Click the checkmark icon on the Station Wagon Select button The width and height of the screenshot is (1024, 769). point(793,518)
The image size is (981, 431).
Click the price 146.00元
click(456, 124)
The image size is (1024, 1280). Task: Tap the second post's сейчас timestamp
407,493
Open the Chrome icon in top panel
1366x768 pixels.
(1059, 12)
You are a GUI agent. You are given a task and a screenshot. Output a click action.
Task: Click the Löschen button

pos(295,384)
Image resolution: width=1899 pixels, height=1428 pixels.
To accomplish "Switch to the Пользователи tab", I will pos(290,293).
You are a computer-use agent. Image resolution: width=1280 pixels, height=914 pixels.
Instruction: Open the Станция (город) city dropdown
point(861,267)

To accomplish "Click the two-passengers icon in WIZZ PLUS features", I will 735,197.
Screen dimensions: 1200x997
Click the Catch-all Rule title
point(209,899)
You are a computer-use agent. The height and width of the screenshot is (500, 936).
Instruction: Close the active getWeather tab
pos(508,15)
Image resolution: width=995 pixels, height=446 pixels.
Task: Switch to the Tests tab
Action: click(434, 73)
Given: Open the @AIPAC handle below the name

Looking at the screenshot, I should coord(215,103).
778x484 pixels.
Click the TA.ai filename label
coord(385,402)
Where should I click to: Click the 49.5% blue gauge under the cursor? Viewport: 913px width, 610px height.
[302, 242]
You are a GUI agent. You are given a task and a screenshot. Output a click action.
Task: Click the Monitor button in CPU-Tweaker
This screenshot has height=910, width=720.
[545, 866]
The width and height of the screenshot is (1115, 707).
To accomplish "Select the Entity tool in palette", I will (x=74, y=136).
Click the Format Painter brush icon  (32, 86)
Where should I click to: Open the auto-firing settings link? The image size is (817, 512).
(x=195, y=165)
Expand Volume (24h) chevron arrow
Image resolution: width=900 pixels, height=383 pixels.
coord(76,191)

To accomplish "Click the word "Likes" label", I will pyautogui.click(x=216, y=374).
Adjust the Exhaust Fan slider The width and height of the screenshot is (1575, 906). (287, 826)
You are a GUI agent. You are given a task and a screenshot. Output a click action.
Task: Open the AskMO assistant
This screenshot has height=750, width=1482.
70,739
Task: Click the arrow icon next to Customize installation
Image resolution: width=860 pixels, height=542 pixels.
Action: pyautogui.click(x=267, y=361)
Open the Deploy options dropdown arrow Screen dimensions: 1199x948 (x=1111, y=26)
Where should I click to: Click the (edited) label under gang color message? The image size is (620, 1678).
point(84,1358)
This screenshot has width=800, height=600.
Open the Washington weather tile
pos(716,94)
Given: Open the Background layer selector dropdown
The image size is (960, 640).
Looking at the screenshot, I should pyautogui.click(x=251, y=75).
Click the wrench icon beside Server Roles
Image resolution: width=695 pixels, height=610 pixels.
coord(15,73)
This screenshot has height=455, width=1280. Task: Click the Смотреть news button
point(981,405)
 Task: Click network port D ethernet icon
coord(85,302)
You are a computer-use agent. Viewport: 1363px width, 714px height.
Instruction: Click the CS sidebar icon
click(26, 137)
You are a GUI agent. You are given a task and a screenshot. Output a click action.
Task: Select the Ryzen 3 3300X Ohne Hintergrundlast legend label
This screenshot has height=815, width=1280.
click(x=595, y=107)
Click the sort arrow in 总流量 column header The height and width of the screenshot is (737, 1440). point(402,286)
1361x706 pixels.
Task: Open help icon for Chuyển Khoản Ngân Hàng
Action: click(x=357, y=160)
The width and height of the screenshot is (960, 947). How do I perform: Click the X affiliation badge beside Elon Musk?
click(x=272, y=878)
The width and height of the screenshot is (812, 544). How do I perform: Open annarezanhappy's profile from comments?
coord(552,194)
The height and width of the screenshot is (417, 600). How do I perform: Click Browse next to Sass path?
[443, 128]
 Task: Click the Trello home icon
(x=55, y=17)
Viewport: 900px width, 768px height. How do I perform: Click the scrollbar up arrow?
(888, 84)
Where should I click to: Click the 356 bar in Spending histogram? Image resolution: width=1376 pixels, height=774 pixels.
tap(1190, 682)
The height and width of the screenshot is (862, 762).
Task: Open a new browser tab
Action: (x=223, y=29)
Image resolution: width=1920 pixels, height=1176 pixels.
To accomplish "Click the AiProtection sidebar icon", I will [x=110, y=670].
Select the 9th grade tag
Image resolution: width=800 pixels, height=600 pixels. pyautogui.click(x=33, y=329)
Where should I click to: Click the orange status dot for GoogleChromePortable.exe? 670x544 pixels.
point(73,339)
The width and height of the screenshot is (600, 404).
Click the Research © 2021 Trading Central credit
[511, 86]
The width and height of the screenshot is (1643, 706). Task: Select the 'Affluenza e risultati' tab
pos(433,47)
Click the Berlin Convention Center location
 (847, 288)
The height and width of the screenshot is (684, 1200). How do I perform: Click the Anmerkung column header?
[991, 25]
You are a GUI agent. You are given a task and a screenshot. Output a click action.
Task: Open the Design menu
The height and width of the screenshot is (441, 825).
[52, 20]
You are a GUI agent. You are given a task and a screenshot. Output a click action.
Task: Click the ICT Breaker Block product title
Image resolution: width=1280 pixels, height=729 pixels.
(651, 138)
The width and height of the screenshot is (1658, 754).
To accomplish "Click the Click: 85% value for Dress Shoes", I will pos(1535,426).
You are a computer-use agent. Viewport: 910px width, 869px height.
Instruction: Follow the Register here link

• [REQUIRED ACTION]: Within the records, in how many lines does the string "dimensions" occur? Give the number and no other text.

• [ANSWER TO THIS PROBLEM]: 2